ACTION ITEM: Restate each entry word for word. Keep every detail intact.

-------- GIVEN RECORDS

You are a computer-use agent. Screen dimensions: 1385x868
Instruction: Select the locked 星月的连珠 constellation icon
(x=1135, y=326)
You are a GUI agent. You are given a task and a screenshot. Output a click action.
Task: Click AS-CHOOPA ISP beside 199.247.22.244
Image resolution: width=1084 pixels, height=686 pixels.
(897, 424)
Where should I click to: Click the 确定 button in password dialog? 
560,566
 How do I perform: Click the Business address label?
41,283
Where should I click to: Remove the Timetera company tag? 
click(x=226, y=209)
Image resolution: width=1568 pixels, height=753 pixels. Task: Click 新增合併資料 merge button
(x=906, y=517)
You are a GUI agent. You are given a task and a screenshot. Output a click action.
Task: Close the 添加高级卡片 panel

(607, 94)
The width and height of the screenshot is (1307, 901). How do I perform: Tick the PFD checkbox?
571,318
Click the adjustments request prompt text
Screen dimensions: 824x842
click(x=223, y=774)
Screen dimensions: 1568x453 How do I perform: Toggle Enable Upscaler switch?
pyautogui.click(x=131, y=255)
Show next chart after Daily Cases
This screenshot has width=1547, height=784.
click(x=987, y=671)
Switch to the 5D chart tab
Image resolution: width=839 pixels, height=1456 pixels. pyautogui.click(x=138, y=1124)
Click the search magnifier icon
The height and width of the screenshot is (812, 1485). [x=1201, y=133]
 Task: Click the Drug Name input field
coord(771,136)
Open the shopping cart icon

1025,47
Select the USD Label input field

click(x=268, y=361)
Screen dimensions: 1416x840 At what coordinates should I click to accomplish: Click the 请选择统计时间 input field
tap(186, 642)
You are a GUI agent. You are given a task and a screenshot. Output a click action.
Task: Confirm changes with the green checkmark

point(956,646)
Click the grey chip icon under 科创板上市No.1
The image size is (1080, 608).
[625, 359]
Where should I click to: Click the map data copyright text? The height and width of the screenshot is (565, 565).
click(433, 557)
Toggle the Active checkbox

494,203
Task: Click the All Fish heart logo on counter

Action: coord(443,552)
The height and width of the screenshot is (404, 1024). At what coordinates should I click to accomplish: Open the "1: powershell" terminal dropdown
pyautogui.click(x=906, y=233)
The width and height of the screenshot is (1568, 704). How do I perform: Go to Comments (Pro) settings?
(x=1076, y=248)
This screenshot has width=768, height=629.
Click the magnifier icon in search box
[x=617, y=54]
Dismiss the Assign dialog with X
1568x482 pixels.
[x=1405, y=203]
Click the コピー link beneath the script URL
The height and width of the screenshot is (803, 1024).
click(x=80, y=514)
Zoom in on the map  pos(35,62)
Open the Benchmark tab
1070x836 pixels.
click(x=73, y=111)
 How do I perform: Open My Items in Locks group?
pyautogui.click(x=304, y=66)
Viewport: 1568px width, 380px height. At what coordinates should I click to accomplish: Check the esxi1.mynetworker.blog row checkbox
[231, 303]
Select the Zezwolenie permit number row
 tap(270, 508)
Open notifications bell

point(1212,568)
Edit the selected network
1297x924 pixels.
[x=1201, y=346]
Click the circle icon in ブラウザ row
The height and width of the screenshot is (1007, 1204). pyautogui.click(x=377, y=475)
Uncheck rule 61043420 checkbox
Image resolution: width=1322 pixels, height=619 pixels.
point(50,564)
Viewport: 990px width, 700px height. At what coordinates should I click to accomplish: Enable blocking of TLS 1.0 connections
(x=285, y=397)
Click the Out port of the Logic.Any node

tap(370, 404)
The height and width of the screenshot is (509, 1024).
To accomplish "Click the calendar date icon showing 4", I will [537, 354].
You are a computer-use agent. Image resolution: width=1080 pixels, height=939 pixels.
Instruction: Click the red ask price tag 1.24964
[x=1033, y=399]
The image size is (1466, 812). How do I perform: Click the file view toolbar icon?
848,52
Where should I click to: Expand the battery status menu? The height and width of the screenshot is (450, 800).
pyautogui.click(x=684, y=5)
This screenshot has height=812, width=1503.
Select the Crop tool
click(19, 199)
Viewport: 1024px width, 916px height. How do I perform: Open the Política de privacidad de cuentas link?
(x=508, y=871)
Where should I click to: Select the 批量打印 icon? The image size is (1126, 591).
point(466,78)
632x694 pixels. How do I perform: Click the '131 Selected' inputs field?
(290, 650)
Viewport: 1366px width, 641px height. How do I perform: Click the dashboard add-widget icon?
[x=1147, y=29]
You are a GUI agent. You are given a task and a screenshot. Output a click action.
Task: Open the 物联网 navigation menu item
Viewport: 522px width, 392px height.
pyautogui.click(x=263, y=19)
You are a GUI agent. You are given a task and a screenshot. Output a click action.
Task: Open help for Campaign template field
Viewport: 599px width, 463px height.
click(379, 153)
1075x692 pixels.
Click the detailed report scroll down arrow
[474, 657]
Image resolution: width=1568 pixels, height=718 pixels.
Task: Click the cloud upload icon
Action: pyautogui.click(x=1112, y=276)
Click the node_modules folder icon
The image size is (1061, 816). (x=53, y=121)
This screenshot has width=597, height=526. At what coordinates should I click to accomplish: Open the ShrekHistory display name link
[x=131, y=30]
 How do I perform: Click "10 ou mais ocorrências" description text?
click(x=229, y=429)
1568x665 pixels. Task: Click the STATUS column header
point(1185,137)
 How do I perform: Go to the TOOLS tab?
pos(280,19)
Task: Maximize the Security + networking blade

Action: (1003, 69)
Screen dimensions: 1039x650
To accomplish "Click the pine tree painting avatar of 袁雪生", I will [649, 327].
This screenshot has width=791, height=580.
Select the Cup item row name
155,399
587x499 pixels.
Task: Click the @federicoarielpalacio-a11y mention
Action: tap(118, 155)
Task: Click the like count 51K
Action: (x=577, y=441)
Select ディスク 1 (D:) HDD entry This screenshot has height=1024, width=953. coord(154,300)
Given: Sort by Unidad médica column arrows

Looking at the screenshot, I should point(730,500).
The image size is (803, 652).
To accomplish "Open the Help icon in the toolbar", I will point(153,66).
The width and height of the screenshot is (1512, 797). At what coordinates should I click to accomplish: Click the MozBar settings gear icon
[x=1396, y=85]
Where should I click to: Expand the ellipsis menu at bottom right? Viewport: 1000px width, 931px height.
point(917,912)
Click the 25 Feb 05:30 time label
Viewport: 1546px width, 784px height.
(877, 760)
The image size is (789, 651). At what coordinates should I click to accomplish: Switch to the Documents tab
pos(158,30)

----------------

FINISHED TASK:
You are a computer-use agent. Screen dimensions: 1385x868
Instruction: Select the locked 星月的连珠 constellation icon
(x=1135, y=326)
You are a GUI agent. You are given a task and a screenshot. Output a click action.
Task: Click AS-CHOOPA ISP beside 199.247.22.244
Image resolution: width=1084 pixels, height=686 pixels.
(897, 424)
Where should I click to: Click the 确定 button in password dialog? 
560,566
 How do I perform: Click the Business address label?
41,283
Where should I click to: Remove the Timetera company tag? 
click(x=226, y=209)
Image resolution: width=1568 pixels, height=753 pixels. Task: Click 新增合併資料 merge button
(x=906, y=517)
You are a GUI agent. You are given a task and a screenshot. Output a click action.
Task: Close the 添加高级卡片 panel

(607, 94)
The width and height of the screenshot is (1307, 901). How do I perform: Tick the PFD checkbox?
571,318
Click the adjustments request prompt text
Screen dimensions: 824x842
click(x=223, y=774)
Screen dimensions: 1568x453 How do I perform: Toggle Enable Upscaler switch?
pyautogui.click(x=131, y=255)
Show next chart after Daily Cases
This screenshot has width=1547, height=784.
click(x=987, y=671)
Switch to the 5D chart tab
Image resolution: width=839 pixels, height=1456 pixels. pyautogui.click(x=138, y=1124)
Click the search magnifier icon
The height and width of the screenshot is (812, 1485). [x=1201, y=133]
 Task: Click the Drug Name input field
coord(771,136)
Open the shopping cart icon

1025,47
Select the USD Label input field

click(x=268, y=361)
Screen dimensions: 1416x840 At what coordinates should I click to accomplish: Click the 请选择统计时间 input field
tap(186, 642)
You are a GUI agent. You are given a task and a screenshot. Output a click action.
Task: Confirm changes with the green checkmark

point(956,646)
Click the grey chip icon under 科创板上市No.1
The image size is (1080, 608).
[625, 359]
Where should I click to: Click the map data copyright text? The height and width of the screenshot is (565, 565).
click(433, 557)
Toggle the Active checkbox

494,203
Task: Click the All Fish heart logo on counter

Action: coord(443,552)
The height and width of the screenshot is (404, 1024). At what coordinates should I click to accomplish: Open the "1: powershell" terminal dropdown
pyautogui.click(x=906, y=233)
The width and height of the screenshot is (1568, 704). How do I perform: Go to Comments (Pro) settings?
(x=1076, y=248)
This screenshot has width=768, height=629.
Click the magnifier icon in search box
[x=617, y=54]
Dismiss the Assign dialog with X
1568x482 pixels.
[x=1405, y=203]
Click the コピー link beneath the script URL
The height and width of the screenshot is (803, 1024).
click(x=80, y=514)
Zoom in on the map  pos(35,62)
Open the Benchmark tab
1070x836 pixels.
click(x=73, y=111)
 How do I perform: Open My Items in Locks group?
pyautogui.click(x=304, y=66)
Viewport: 1568px width, 380px height. At what coordinates should I click to accomplish: Check the esxi1.mynetworker.blog row checkbox
[231, 303]
Select the Zezwolenie permit number row
 tap(270, 508)
Open notifications bell

point(1212,568)
Edit the selected network
1297x924 pixels.
[x=1201, y=346]
Click the circle icon in ブラウザ row
The height and width of the screenshot is (1007, 1204). pyautogui.click(x=377, y=475)
Uncheck rule 61043420 checkbox
Image resolution: width=1322 pixels, height=619 pixels.
point(50,564)
Viewport: 990px width, 700px height. At what coordinates should I click to accomplish: Enable blocking of TLS 1.0 connections
(x=285, y=397)
Click the Out port of the Logic.Any node

tap(370, 404)
The height and width of the screenshot is (509, 1024).
To accomplish "Click the calendar date icon showing 4", I will [537, 354].
You are a computer-use agent. Image resolution: width=1080 pixels, height=939 pixels.
Instruction: Click the red ask price tag 1.24964
[x=1033, y=399]
The image size is (1466, 812). How do I perform: Click the file view toolbar icon?
848,52
Where should I click to: Expand the battery status menu? The height and width of the screenshot is (450, 800).
pyautogui.click(x=684, y=5)
This screenshot has height=812, width=1503.
Select the Crop tool
click(19, 199)
Viewport: 1024px width, 916px height. How do I perform: Open the Política de privacidad de cuentas link?
(x=508, y=871)
Where should I click to: Select the 批量打印 icon? The image size is (1126, 591).
point(466,78)
632x694 pixels. How do I perform: Click the '131 Selected' inputs field?
(290, 650)
Viewport: 1366px width, 641px height. How do I perform: Click the dashboard add-widget icon?
[x=1147, y=29]
You are a GUI agent. You are given a task and a screenshot. Output a click action.
Task: Open the 物联网 navigation menu item
Viewport: 522px width, 392px height.
pyautogui.click(x=263, y=19)
You are a GUI agent. You are given a task and a screenshot. Output a click action.
Task: Open help for Campaign template field
Viewport: 599px width, 463px height.
click(379, 153)
1075x692 pixels.
Click the detailed report scroll down arrow
[474, 657]
Image resolution: width=1568 pixels, height=718 pixels.
Task: Click the cloud upload icon
Action: pyautogui.click(x=1112, y=276)
Click the node_modules folder icon
The image size is (1061, 816). (x=53, y=121)
This screenshot has width=597, height=526. At what coordinates should I click to accomplish: Open the ShrekHistory display name link
[x=131, y=30]
 How do I perform: Click "10 ou mais ocorrências" description text?
click(x=229, y=429)
1568x665 pixels. Task: Click the STATUS column header
point(1185,137)
 How do I perform: Go to the TOOLS tab?
pos(280,19)
Task: Maximize the Security + networking blade

Action: (1003, 69)
Screen dimensions: 1039x650
To accomplish "Click the pine tree painting avatar of 袁雪生", I will [649, 327].
This screenshot has width=791, height=580.
Select the Cup item row name
155,399
587x499 pixels.
Task: Click the @federicoarielpalacio-a11y mention
Action: tap(118, 155)
Task: Click the like count 51K
Action: (x=577, y=441)
Select ディスク 1 (D:) HDD entry This screenshot has height=1024, width=953. coord(154,300)
Given: Sort by Unidad médica column arrows

Looking at the screenshot, I should point(730,500).
The image size is (803, 652).
To accomplish "Open the Help icon in the toolbar", I will point(153,66).
The width and height of the screenshot is (1512, 797). At what coordinates should I click to accomplish: Click the MozBar settings gear icon
[x=1396, y=85]
Where should I click to: Expand the ellipsis menu at bottom right? Viewport: 1000px width, 931px height.
point(917,912)
Click the 25 Feb 05:30 time label
Viewport: 1546px width, 784px height.
(877, 760)
The image size is (789, 651). At what coordinates should I click to accomplish: Switch to the Documents tab
pos(158,30)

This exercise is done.